Mazzotti (1994) corroborou essa concepção de que a dialética entre o individual e o social, contemplados na TRS, é essencial para a compreensão do fenômeno educacional, podendo elucidar aspectos preponderantes para a mudança qualitativa do processo educativo. Também, atribuiu à TRS relevância quando se propôs, a partir de seus pressupostos, investigar o fenômeno educativo, considerando que:

Por suas relações com a linguagem, a ideologia e o imaginário social e, principalmente, por seu papel na orientação de condutas e das práticas sociais, as representações sociais constituem elementos essenciais à análise dos mecanismos que interferem na eficácia do processo educativo (MAZZOTTI, 1994, p. 60-61).

Desse modo, a TRS possibilitaria a compreensão das múltiplas significações que os indivíduos atribuem aos objetos. Além do mais, Mazzotti (1994) destacou a possibilidade de caracterização dos grupos em função de sua representação social, ou seja, considera possível definir os contornos de um grupo pelo estudo das representações partilhadas por seus membros sobre dado objeto social. A análise dos

processos constituidores da aprendizagem profissional docente pelos professores do ensino médio pode trazer indicadores de características dessa categoria profissional, que possui suas especificidades e identidades próprias.

Gilly (1989), teórico francês citado por Mazzotti (1994), realizou ampla revisão do estudo das representações sociais no domínio educativo. Entre outras constatações acerca dos trabalhos que versam sobre essa intercessão, Gilly (1989) considerou que os grandes sistemas organizados de significações que constituem as representações sociais são úteis à compreensão do que se passa em classe durante a interação educativa propriamente dita, tanto do ponto de vista dos objetos do conhecimento a ser ensinado quanto dos mecanismos psicossociais em ação no processo educacional.
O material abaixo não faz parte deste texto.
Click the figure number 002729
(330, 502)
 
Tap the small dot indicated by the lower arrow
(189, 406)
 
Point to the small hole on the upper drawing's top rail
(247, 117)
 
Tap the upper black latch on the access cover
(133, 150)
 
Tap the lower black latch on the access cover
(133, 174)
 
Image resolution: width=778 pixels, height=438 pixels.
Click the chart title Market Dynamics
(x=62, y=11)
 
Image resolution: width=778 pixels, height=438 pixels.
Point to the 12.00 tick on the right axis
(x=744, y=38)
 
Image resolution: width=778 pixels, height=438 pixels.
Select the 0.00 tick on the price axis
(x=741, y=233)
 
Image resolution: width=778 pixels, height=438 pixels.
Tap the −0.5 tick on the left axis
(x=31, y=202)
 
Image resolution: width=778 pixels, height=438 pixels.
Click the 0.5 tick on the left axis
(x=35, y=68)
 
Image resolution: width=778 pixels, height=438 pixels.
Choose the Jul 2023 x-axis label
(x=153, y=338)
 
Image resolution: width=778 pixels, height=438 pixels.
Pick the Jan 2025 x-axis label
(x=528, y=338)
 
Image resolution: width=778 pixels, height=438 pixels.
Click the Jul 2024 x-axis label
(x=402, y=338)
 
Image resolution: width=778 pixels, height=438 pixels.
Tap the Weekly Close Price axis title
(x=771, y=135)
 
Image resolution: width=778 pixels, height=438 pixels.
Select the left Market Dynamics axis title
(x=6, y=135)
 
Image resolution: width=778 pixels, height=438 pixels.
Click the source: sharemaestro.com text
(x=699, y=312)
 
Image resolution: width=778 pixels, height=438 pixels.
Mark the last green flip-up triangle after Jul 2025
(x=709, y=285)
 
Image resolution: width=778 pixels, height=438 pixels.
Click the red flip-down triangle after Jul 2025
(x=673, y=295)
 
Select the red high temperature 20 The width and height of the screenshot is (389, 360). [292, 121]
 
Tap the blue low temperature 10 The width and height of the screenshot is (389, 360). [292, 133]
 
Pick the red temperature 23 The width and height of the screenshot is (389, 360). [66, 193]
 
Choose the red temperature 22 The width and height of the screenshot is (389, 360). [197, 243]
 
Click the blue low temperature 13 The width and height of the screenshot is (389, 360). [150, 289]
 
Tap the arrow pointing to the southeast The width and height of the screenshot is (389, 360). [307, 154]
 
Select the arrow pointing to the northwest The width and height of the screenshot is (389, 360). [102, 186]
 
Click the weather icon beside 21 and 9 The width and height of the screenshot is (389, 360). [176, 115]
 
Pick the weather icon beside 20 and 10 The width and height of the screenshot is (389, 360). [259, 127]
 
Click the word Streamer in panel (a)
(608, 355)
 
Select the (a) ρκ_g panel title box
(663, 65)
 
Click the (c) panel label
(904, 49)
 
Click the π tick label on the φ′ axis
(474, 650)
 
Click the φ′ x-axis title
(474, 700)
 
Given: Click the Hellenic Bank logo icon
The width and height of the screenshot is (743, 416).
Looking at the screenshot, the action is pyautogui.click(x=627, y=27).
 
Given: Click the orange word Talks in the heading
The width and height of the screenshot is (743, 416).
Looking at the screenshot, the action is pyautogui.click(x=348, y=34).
A consideração desses sistemas é essencial à superação dos problemas que levam ao fracasso escolar, uma vez que, como observou Gilly (1989): [...] as representações sociais, enquanto sistemas autônomos de significações sociais, são fruto de compromissos contraditórios sob a dupla pressão de fatores ideológicos e de restrições ligadas ao funcionamento efetivo do sistema escolar, sendo que o peso destas últimas parece tão mais forte que os indivíduos são diretamente afetados por, ou implicados nas, práticas cotidianas. Vê-se, então que, face a uma instituição que está longe de realizar nos fatos as mudanças esperadas, os indivíduos se apóiam, para guiar e justificar seus comportamentos, em sistemas representacionais que privilegiam mais freqüentemente elementos e esquemas de forte inércia (GILLY, 1989 apud MAZZOTTI, 1994, p. 75).

Reportando-se a Martinez (2003), Dotta (2006) considerou que as representações sociais são características de nossa época, o que se justifica pela grande quantidade de informação que circulam em nosso meio, pela relativa brevidade de sua vigência e pela impossibilidade de estruturação de tantas ideias em um esquema teórico permanente. Essa autora salientou que é para a renovação dos saberes, necessária nessa sociedade em constante mudança, que a escola é concebida.

Um dos fatores que contribuem para que a aprendizagem profissional seja repensada é o caráter transitório da informação nos dias atuais. A TRS vem respaldar esta investigação, com seu aporte teórico-metodológico, tendo em vista a dinamicidade de produção de saberes presentes no exercício profissional docente.